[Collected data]
=== Section Start ===
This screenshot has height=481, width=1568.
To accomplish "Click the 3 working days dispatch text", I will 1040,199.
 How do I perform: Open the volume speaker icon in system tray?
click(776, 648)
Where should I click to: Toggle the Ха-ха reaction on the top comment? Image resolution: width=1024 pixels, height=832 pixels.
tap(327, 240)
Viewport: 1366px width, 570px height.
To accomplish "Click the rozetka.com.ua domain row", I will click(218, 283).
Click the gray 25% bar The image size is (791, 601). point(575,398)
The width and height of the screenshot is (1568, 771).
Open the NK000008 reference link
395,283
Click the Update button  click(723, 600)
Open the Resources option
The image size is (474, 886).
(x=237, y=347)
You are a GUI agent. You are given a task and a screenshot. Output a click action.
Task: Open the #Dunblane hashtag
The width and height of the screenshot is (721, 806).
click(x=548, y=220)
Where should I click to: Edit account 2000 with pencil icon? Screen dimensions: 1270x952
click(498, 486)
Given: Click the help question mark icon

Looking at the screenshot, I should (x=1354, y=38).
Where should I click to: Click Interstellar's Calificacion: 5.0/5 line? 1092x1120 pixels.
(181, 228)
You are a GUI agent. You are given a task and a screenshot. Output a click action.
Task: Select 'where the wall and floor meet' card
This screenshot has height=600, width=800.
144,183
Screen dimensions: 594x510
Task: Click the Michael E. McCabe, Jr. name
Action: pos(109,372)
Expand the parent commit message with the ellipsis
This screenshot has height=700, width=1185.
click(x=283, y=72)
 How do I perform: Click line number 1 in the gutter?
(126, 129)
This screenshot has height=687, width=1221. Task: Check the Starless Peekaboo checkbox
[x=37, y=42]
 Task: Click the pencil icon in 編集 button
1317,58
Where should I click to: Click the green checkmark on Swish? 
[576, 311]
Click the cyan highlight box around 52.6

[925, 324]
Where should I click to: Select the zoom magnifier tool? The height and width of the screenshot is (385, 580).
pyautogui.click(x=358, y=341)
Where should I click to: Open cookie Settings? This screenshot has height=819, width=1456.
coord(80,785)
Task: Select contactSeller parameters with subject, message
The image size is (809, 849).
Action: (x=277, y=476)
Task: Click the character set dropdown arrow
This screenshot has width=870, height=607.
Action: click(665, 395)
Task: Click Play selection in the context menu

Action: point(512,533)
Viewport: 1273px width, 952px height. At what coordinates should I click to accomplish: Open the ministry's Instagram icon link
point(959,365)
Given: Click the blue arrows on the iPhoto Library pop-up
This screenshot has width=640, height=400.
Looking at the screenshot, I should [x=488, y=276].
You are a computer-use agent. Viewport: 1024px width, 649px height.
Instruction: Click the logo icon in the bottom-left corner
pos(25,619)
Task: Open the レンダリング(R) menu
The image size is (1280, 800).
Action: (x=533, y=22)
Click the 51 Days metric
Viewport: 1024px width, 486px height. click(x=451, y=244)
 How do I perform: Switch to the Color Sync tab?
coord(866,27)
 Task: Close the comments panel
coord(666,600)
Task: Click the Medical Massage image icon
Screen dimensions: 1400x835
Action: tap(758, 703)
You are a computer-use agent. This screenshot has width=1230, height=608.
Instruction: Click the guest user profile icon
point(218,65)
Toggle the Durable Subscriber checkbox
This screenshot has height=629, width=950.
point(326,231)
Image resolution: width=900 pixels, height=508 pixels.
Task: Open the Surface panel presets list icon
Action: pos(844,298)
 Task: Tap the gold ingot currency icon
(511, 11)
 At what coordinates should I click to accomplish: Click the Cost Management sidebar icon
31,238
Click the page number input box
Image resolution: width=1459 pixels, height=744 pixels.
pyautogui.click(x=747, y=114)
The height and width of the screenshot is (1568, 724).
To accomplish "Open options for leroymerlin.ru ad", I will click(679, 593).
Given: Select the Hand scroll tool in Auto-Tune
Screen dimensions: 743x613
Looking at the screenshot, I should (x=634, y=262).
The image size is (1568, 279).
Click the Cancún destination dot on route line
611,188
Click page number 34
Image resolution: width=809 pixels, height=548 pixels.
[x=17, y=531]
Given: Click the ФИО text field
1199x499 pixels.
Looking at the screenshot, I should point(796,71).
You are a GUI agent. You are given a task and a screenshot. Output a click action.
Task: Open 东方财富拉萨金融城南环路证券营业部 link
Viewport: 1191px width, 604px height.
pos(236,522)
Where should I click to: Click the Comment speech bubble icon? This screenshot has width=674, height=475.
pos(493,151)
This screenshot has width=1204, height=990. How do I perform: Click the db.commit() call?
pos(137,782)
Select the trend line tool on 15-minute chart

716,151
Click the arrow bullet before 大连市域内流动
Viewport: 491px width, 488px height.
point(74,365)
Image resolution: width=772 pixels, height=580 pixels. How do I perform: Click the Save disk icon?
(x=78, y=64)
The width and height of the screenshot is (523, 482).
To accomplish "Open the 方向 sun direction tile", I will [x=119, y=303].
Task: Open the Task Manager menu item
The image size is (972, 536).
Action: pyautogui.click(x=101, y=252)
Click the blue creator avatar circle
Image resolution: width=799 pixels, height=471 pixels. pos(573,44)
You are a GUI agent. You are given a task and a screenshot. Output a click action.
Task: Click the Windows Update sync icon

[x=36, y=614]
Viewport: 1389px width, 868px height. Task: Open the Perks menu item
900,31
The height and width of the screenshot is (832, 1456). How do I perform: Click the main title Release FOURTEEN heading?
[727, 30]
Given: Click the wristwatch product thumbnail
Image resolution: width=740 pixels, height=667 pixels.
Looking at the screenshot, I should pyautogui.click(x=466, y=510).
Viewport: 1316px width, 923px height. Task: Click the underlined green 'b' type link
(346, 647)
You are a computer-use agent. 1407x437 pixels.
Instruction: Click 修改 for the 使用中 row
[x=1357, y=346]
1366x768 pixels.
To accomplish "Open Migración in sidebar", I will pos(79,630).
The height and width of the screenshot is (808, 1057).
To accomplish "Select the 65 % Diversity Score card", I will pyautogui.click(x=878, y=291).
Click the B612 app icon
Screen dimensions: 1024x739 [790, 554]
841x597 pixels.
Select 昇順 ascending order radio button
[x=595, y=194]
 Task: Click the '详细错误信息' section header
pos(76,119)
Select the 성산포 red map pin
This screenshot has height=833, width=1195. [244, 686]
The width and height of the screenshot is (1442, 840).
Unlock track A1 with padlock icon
=== Section End ===
◆ Assignment: If a line in the records above contains "computer", copy that line.

◆ The answer:
You are a computer-use agent. Viewport: 1024px width, 649px height.
You are a computer-use agent. This screenshot has width=1230, height=608.
You are a computer-use agent. 1407x437 pixels.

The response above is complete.